Adaptive Reduced-Basis Trust-Region Methods for Defect Identification in Elastic Materials
For engineers monitoring structural integrity, this method reduces the computational cost of high-dimensional parameter identification in hyperbolic systems, though it is an incremental extension of prior work on elliptic and parabolic problems.
The paper tackles the computationally demanding problem of defect identification in elastic materials using ultrasonic waves. It proposes an adaptive reduced-basis trust-region method that achieves online-efficient surrogate models for hyperbolic wave equations, demonstrating reliability and effectiveness in numerical experiments.

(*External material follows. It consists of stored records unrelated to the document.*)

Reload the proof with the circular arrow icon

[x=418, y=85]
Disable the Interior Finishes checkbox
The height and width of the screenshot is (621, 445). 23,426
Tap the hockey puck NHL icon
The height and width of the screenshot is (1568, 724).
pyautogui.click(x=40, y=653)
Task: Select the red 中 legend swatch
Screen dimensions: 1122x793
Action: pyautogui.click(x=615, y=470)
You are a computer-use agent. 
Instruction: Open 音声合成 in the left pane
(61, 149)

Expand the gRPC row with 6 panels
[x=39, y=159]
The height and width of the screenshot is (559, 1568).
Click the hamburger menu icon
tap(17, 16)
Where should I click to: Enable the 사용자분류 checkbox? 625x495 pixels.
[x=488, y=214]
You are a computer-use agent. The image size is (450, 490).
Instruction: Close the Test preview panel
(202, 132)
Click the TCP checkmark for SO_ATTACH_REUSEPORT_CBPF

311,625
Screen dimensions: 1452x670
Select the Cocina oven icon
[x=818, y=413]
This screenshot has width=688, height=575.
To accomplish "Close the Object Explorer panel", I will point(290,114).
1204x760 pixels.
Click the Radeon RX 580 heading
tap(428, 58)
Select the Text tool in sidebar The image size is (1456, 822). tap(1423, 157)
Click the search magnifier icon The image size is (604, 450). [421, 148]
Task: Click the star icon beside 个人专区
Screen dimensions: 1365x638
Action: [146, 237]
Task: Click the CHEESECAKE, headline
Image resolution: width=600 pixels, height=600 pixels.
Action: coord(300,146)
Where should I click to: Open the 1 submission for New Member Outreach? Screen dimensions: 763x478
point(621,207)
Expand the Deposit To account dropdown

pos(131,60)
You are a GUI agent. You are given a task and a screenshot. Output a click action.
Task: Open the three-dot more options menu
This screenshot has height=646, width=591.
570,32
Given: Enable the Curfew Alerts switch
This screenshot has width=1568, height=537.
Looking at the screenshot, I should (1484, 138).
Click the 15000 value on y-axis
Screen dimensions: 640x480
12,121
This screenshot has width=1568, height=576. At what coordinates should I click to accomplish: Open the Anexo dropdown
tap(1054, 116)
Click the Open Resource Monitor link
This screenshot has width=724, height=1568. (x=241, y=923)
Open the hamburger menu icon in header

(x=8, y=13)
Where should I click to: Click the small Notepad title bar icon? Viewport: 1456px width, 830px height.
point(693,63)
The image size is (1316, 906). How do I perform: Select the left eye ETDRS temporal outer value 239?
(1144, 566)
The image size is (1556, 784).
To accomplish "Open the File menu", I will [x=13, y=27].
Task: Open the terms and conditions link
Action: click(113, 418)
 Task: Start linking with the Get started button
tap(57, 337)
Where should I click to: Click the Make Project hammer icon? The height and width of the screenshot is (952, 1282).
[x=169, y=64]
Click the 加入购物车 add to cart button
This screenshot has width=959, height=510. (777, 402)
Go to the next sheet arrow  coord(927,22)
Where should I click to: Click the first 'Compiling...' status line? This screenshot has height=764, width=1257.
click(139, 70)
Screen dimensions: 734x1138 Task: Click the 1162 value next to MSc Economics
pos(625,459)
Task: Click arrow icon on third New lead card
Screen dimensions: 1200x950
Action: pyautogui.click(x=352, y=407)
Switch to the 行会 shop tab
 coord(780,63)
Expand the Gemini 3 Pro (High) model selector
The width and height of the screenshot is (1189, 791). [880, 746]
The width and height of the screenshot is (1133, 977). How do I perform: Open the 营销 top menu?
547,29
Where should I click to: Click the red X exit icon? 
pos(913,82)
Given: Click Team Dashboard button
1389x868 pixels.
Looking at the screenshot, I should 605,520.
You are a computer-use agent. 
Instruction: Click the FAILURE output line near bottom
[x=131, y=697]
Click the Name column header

Monitoring the integrity of elastic structures using ultrasonic waves requires the efficient identification of material parameters from measured surface displacements. The displacement field is governed by Cauchy's equation of motion, i.e., an elastic wave equation. Consequently, defect localization leads to a high-dimensional spatial parameter identification problem for a hyperbolic system with given initial and boundary conditions. Stable parameter reconstructions typically rely on regularization techniques such as the iteratively regularized Gauss--Newton method (IRGNM). However, its practical application is computationally demanding due to the high-dimensional nature of the problem. To address this bottleneck, we propose a reduced-order modeling approach that simultaneously reduces the state and parameter spaces using adaptively constructed reduced-basis spaces. This yields online-efficient surrogate models for both the forward and adjoint evaluations required in derivative-based optimization. To ensure reliability, the IRGNM iteration is embedded into an adaptive, trust-region framework that provides accuracy of the reduced-order approximations. The approach extends our recent contributions, which focus on elliptic and parabolic problems, to the hyperbolic setting. We demonstrate the reliability and effectiveness of the method for defect detection through numerical experiments.